Gingerbread Scones

Sunday, December 15, 2013

Gingerbread Scones
Gingerbread Scones

One of my favorite cookbooks is the Art & Soul of Baking by Cindy Mushet and Sur la Table (find it on Amazon or your library) and they have a great basic scone recipes with lots of variations. I saw that Tracey's Culinary Adventures made the Gingerbread Scones and topped it with a maple glaze. Sign me up!

Gingerbread Scones
It's really easy to make. I used a food processor, but you can totally do this by hand too. See the little bits of butter? That's really necessary for good scones. If I remember all the stuff I learned in my baking class...when the dough hits the oven, water contained in the butter steams up and causes the flakey goodness of scones and yummy stuff like pies and croissants.

Gingerbread Scones
I made the scone dough the night before my work meeting. I cut them into squares and placed them onto a baking tray, covered with plastic wrap and then popped in the freezer.

In the morning, I pulled them out of the freezer and placed on the countertop. I preheated the oven and then popped them into the oven. If you are going to glaze them, be sure to give yourself time to let them cool off before glazing them.

Gingerbread Scones
I followed Tracey's lead and topped the scones with a maple syrup and powdered sugar glaze.

Gingerbread Scones
These were enjoyed at the meeting. It's a lovely taste of the holidays.
Gingerbread Scones. Make them today!

Gingerbread Scones
Adapted from The Art & Soul of Baking by Cindy Mushet

2 cups (10 oz) all-purpose flour
1/3 cup (2 1/2 oz) packed light brown sugar
2 1/2 teaspoons ground ginger
1 3/4 teaspoons baking powder
1 1/2 teaspoons ground cinnamon
1/2 teaspoon ground cloves
1/2 teaspoon baking soda
1/4 teaspoon salt

1/2 cup (1 stick) cold unsalted butter, cut into 1/4-inch pieces
1/2 cup plus 2 tablespoons (5 oz) cold buttermilk
2 tablespoons molasses

1 egg, lightly beaten (for egg wash)

3 tablespoons maple syrup
1/2 cup confectioner's sugar

Preheat oven to 425 F. Line a baking sheet with parchment paper or Silpat.
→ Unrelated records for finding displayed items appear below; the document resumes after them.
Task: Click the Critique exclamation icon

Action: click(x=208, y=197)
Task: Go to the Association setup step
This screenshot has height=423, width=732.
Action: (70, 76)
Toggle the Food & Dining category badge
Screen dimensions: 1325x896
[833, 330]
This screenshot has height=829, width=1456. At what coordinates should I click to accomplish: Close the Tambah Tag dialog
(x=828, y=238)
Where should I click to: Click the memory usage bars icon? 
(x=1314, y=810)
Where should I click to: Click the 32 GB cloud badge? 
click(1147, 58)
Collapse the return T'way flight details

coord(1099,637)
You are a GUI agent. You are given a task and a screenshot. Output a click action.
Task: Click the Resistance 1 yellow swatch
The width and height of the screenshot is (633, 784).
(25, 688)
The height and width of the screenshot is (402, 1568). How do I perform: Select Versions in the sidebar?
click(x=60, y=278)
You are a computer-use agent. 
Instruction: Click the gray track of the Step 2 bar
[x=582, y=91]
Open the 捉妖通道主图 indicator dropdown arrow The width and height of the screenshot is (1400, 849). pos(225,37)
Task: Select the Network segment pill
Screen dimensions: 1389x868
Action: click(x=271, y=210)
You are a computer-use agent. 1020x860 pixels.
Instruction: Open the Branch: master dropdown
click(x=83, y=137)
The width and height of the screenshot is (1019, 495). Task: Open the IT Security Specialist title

Place flour, brown sugar, ginger, baking powder, cinnamon, cloves, baking soda, and salt to the bowl of a food processor. Pulse a few times to combine the ingredients. Scatter the butter pieces on top of the flour and pulse 5 times until the butter pieces are the size of peas. Whisk the buttermilk and molasses together in a measuring cup. Pour into the food processor (all at once) and pulse until the dough comes together (it took me about 20 pulses, but don't overmix the batter).

On a lightly floured work surface, turn the dough out. Quickly, but gently, bring the dough together into a square that is 1" thick. Of course, you can also shape into rounds to make triangle scones. Use a sharp knife to cut the scones. Transfer to a baking sheet.

At this point, you can freeze the scones and bake at a later time. When you bake them, allow them to sit on the counter while the oven is preheating.

Brush the tops of the scones with the lightly beaten egg wash. Bake for about 15-17 minutes, or until they are golden brown and firm to the touch. Move onto a cooling rack and allow scones to cool completely before glazing.

Glaze: Whisk the maple syrup and powdered sugar in a small bowl until combined. If you need to, add more maple syrup or milk to thin. Drizzle over the scones. Let icing set for a few minutes before serving. Enjoy!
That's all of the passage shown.